The specimens were first taken to the Nova Scotia Museum. Grantham, who said he embodies "the entire geological staff" of the museum, did not apply for a permit required to export "cultural" material. He said he had not known one was required.

Parrsboro's Mayor Stanford L. Blenkhorn also displayed little anxiety. "I do not think there was controversy," he said. "The only thing that we were concerned about was whether once they finished studying [the fossils] we will get them back. We had a few public meetings concerning the find."
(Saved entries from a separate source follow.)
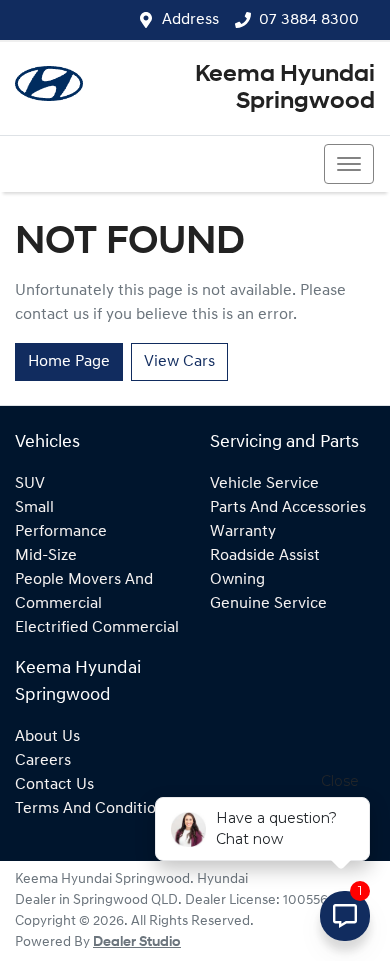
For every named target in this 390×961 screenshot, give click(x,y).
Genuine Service (268, 604)
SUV (30, 484)
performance (61, 532)
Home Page (69, 362)
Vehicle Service (264, 484)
Grantham said he was "mad as hell" that Nunziata brought the issue before the Canadian House of Commons. "Nunzita called it 'Fossilgate,' but it was just the way science works," he said.

The legislator belongs to the Canadian liberal opposition party, nicknamed the "Rat Pack" because they "go around sniffing out various things embarrasing for the government," Grantham said.

"The opposition party took it very seriously. No one else did," said Shubin, a Currier House tutor.

Grantham said the fossils had to be studied in the U.S. because Canada lacks the facilites needed to uncover the minature fossils.

The "Fossilgate" controversy is rapidly nearing extinction, because Grantham received the permit before Nunziata raised the issue in Parliament. Harvard and the Nova Scotia Museum are currently deciding the final home of the fossils, Shubin said.